--- BEGIN ---

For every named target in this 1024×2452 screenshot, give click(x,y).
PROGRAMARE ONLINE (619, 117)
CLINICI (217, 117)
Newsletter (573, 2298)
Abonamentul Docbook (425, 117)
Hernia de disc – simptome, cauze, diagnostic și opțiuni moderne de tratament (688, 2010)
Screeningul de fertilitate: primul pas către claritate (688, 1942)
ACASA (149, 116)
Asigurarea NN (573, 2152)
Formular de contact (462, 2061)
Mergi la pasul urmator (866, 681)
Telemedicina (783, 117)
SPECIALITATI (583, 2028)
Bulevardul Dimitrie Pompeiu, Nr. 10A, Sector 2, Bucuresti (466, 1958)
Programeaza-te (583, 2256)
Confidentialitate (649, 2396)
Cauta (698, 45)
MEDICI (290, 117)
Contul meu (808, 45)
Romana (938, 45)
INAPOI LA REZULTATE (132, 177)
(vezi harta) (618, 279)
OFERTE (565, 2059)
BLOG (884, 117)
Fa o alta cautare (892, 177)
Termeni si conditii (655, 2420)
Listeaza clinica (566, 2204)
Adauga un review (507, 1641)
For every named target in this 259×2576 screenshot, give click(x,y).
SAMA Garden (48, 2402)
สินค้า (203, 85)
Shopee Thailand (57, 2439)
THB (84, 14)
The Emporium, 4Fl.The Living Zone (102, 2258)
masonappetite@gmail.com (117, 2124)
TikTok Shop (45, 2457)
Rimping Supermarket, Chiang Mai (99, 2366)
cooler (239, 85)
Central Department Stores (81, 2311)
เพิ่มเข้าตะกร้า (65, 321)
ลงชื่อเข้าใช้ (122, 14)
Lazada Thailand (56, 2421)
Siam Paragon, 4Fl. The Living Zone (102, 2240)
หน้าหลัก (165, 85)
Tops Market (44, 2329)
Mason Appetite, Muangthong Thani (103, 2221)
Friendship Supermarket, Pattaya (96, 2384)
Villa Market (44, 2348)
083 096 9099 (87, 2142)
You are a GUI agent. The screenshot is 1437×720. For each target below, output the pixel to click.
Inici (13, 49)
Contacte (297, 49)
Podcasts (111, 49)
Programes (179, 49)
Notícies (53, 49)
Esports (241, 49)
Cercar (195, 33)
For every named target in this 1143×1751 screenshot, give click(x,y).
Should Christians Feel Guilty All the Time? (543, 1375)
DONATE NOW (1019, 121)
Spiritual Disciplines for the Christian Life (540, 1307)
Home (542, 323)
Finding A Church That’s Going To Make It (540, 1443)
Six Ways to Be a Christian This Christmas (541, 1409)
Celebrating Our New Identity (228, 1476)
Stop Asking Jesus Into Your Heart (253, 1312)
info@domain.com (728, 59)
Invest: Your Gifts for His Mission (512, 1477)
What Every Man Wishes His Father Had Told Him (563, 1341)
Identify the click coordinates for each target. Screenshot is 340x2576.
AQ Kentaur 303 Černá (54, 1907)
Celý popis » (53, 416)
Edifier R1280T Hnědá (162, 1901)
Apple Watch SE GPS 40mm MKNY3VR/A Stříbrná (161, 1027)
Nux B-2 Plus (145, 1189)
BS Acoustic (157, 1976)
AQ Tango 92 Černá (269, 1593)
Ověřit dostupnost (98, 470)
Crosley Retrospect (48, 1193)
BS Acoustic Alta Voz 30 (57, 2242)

--- END ---

## GIVEN INSTRUCTION
Return verbatim every line of the records from the line holding "BLOG (884, 117)" through the final line of the records, both ends included.

## THE OUTPUT
BLOG (884, 117)
Fa o alta cautare (892, 177)
Termeni si conditii (655, 2420)
Listeaza clinica (566, 2204)
Adauga un review (507, 1641)
For every named target in this 259×2576 screenshot, give click(x,y).
SAMA Garden (48, 2402)
สินค้า (203, 85)
Shopee Thailand (57, 2439)
THB (84, 14)
The Emporium, 4Fl.The Living Zone (102, 2258)
masonappetite@gmail.com (117, 2124)
TikTok Shop (45, 2457)
Rimping Supermarket, Chiang Mai (99, 2366)
cooler (239, 85)
Central Department Stores (81, 2311)
เพิ่มเข้าตะกร้า (65, 321)
ลงชื่อเข้าใช้ (122, 14)
Lazada Thailand (56, 2421)
Siam Paragon, 4Fl. The Living Zone (102, 2240)
หน้าหลัก (165, 85)
Tops Market (44, 2329)
Mason Appetite, Muangthong Thani (103, 2221)
Friendship Supermarket, Pattaya (96, 2384)
Villa Market (44, 2348)
083 096 9099 (87, 2142)
You are a GUI agent. The screenshot is 1437×720. For each target below, output the pixel to click.
Inici (13, 49)
Contacte (297, 49)
Podcasts (111, 49)
Programes (179, 49)
Notícies (53, 49)
Esports (241, 49)
Cercar (195, 33)
For every named target in this 1143×1751 screenshot, give click(x,y).
Should Christians Feel Guilty All the Time? (543, 1375)
DONATE NOW (1019, 121)
Spiritual Disciplines for the Christian Life (540, 1307)
Home (542, 323)
Finding A Church That’s Going To Make It (540, 1443)
Six Ways to Be a Christian This Christmas (541, 1409)
Celebrating Our New Identity (228, 1476)
Stop Asking Jesus Into Your Heart (253, 1312)
info@domain.com (728, 59)
Invest: Your Gifts for His Mission (512, 1477)
What Every Man Wishes His Father Had Told Him (563, 1341)
Identify the click coordinates for each target. Screenshot is 340x2576.
AQ Kentaur 303 Černá (54, 1907)
Celý popis » (53, 416)
Edifier R1280T Hnědá (162, 1901)
Apple Watch SE GPS 40mm MKNY3VR/A Stříbrná (161, 1027)
Nux B-2 Plus (145, 1189)
BS Acoustic (157, 1976)
AQ Tango 92 Černá (269, 1593)
Ověřit dostupnost (98, 470)
Crosley Retrospect (48, 1193)
BS Acoustic Alta Voz 30 (57, 2242)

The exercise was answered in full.